Synthetics don't really interest me as I only drive the car about 3K-4K a year and I do 3-4 oil changes regardless of milage.
Great oil, especially considering it's ~$2 per quart price.

Use the search feature on this forum for other comments already made.

--- Bror Jace
I think the high mileage oils are an excellent alternative for someone who doesn't quite want to spend the extra on synthetics, but might want to stretch their oil intervals just a tiny bit, to 4 or 5k. These high mileage oils appear to hold their viscosity a bit better, plus they are slightly thicker to begin with, so they would help lower the wear on looser clearance engines, such as those engines with higher mileage or some of the domestic V6s and V8s.
I tried the Vavoline Max Life, and didn't like it on my older 175K car. Motor seem to make more noise on start up. Found out later through this site that Vavoline is TIGHT with their moly. This is just an opinon, but that car has had Pennz. purebase all it's life and that oil had lots of moly in it. I think the engine "got to liking" the moly and when it got some oil without it, it "spoke" to me (geesh, sounds like a religious experience). Point is, I feel that all older engines need moly.
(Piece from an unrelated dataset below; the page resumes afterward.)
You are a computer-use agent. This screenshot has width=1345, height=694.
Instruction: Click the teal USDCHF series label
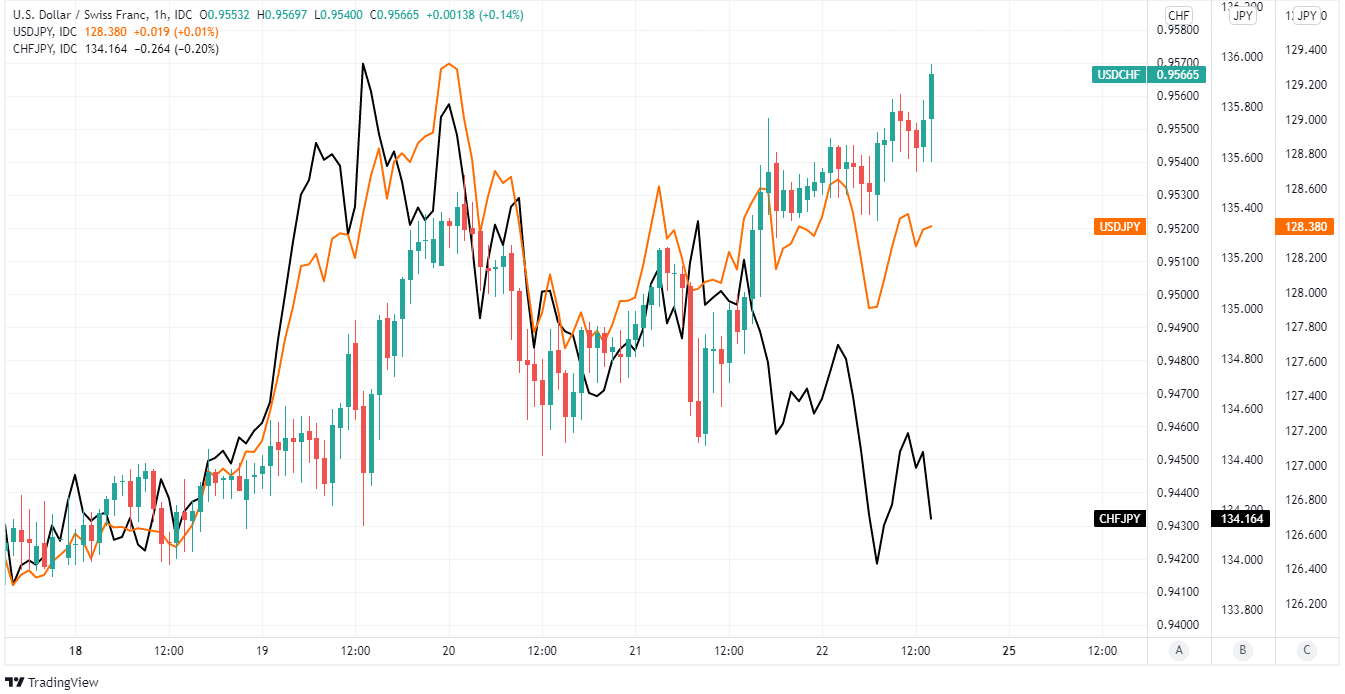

Since you don't drive your vehicle a lot, get all the protection you can. It just works better. The HM pennz. does have a nice chuck of moly in it too, along with boron. Can't go wrong. If you look at UOA and VOA's, you can see what BJ is talking about. That oil is about as close as your going to get before stepping over to the synthetic lines. Especially the price. You might want to look at Pennz. Long Life. That stuff has a butt load of additives as well, but it's a little thicker than the average bear, 15W-40.
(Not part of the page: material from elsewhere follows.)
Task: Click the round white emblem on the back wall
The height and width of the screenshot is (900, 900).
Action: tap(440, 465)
[ August 22, 2003, 09:58 AM: Message edited by: Schmoe ]
OK I did some searching and alot of reading....... I guess here's the question I really want to know.....
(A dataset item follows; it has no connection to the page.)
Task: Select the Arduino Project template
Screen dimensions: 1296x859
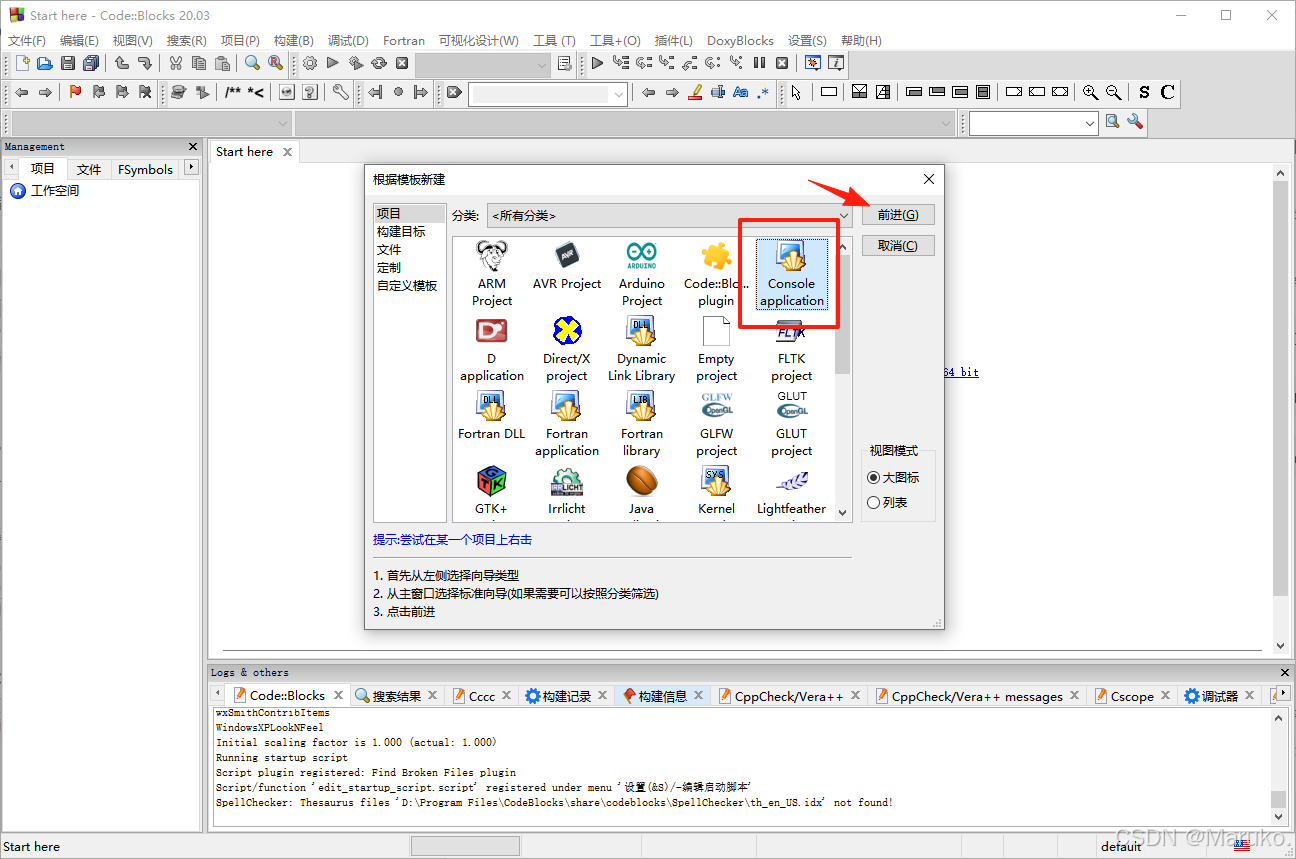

Is spending the extra .42 per quart useless since my engine doesn't consume any oil between changes? Will the extra esters/higher base stock help my engine anyway? IE... Keep the seals in good shape?

I can understand spending $2 a quart for motor oil, but I really can't justify $3+ on a 6 year old car.
There were some issues with that years ago, but to my understanding, those kinks have been worked out. Usually the HM oils will have just a little bit of the "seal" swellers in there, but very little and will not effect the gaskets or seals. One thing I have learned, and this is a generalization, you get what you pay for. If your really concerned about the quality of oil, spend the few extra bucks. There are some members here that use synthetics in their 10 plus year old cars, even in mowers. It's your choice and that is what this board does, helps you draw conclusions as to your choice and let you decide. I know I've changed my mind on my past oil preferences. In your case, I would get the "good" stuff and change out maybe once per year given the amount of miles you put on it. In that way, ironically, your costs would go down to what your are currently paying. Try the Mobil 1 5W-30, it's 18.88 for 5 quarts. That oil will hold up for one year based on your useage.
If your worried about the oil setting up during those non-use periods, go with a diesel oil or a long life oil. Delo and Delvac have been the winners in that department. Oils are loaded with additives and were designed to fight off all the crud and "nasties" that diesel engines produce. A lot of inboard boat owners use these because a boat will set up for about 6 months during the winter. I use Pennz. LL on the boat for that reason alone.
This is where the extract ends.